----- Quoted text -----

We would also do well to stop looking at Balochistan in isolation. The Pakistani Punjabi tendency to look down upon every other ethnicity as socially and racially inferior puts it at loggerheads with every other sub-nationality in Pakistan. Our narrative needs to be crafted in a manner that makes it Punjab versus the others. This emotion already exists in Pakistan. It is merely a function of reiterating it again and again. Punjabi hubris was on full display during the events leading up to the 1971 war and the eventual dismemberment of Pakistan. No lessons have been learnt. Nothing has changed.

The Pashtun Tahafuz Movement, the Muttahida Qaumi Movement and the Balochistan Liberation Army are very different in the way they operate. Their ideologies are different. The PTM is largely peaceful. The BLA is violent. The MQM, after being battered to the ground, is rising again. The common factor is that the people they represent have been marginalised, their resources stolen and their jobs snatched. Their homes have been razed, their women raped, their relatives killed and their culture destroyed by an overweening Punjabi establishment. Punjab is Pakistan. Pakistan is Punjab. This is what merits telling and retelling.

----- Dataset extract -----

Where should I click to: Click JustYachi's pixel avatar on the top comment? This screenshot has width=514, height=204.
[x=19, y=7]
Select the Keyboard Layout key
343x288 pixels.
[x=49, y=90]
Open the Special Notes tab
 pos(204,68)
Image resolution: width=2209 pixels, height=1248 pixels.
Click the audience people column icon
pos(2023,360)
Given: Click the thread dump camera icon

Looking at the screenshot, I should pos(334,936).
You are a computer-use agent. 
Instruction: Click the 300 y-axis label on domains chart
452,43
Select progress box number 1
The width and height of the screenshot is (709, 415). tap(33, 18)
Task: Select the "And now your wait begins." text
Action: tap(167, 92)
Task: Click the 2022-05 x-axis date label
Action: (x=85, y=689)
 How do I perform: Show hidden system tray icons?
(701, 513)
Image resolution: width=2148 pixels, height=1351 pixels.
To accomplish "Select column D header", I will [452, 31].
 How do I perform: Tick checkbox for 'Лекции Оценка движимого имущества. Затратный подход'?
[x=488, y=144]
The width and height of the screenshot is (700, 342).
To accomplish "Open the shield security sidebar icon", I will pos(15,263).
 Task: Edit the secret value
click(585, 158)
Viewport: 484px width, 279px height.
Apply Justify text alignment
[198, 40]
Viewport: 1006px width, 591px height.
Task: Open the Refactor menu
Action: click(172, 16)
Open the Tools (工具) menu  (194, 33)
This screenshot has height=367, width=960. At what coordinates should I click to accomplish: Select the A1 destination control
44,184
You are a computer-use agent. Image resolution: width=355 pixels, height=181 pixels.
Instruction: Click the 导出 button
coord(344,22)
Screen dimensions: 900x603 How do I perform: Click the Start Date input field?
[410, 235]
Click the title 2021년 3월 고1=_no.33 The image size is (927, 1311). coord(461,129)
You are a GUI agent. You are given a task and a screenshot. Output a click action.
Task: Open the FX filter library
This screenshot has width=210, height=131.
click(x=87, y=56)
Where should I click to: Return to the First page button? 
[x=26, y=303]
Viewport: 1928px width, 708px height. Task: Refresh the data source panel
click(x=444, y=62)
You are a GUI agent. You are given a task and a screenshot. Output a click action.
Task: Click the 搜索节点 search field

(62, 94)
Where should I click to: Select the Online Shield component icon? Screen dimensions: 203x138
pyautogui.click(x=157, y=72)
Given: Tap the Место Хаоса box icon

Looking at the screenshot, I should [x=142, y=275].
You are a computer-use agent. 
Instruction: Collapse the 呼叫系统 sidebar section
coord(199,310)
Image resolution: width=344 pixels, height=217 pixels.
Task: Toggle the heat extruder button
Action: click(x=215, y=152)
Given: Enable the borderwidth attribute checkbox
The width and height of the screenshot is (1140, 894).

-----

→ Tasks and exercises
A - According to the passage about Balochistan, which of the three movements is largely peaceful?
B - Repeat word for word the part of the passage about Balochistan that begins at the words "We would also" and stops after "Nothing has changed.".

→ Answers to the exercise
A - The Pashtun Tahafuz Movement (PTM).

B -
We would also do well to stop looking at Balochistan in isolation. The Pakistani Punjabi tendency to look down upon every other ethnicity as socially and racially inferior puts it at loggerheads with every other sub-nationality in Pakistan. Our narrative needs to be crafted in a manner that makes it Punjab versus the others. This emotion already exists in Pakistan. It is merely a function of reiterating it again and again. Punjabi hubris was on full display during the events leading up to the 1971 war and the eventual dismemberment of Pakistan. No lessons have been learnt. Nothing has changed.